Growing sweet potatoes in England

Margaret emailed allotmentblogger@gmail.com to ask what I knew about growing sweet potatoes. The answer is virtually nothing! But I do know a man who grows them, so I wandered along to talk to Andy, whose allotment work is supervised by a seagull called Henry who shares Andy’s lunch and will eat from a fork (I kid you not!)

Apparently the key thing here is to get some organic sweet potatoes if you’re using supermarket stock – because most of the other ones they sell have been treated in some way to stop them sprouting. It’s not that easy to get seed tubers of sweet potatoes in the UK, but Andy doesn’t even bother, he just grows supermarket tubers.

He lays them lengthways, half-covered only, in damp sand over a heated base tray to promote sprouting in early March and this causes ‘slips’ to grow and when they are four or five inches long he breaks them off and pots them into 1 litre pots. Other people grow the slips by setting the lower half (generally more pointy) of the tuber in a jar of water on a windowsill apparently.
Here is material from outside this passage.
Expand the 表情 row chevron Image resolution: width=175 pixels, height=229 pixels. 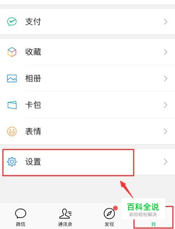165,132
Then in late May or early June, once all risk of frost has passed, he sets them out into a sunny trench. Where they go insane! It takes at least 110 days for them to mature and because they are Ipomeas (morning glories) they spread out like jungle plants and tend to take over nearby areas. Keep them warm, keep them watered but don’t worry about pests, it appears they don’t really have any – a bit of wire worm in late tubers is about all he’s seen, he says.

Dig them up as late in September as the good weather permits, then put them in a greenhouse for a week to let the skins cure and the tubers sweeten and Bob’s your uncle, apparently!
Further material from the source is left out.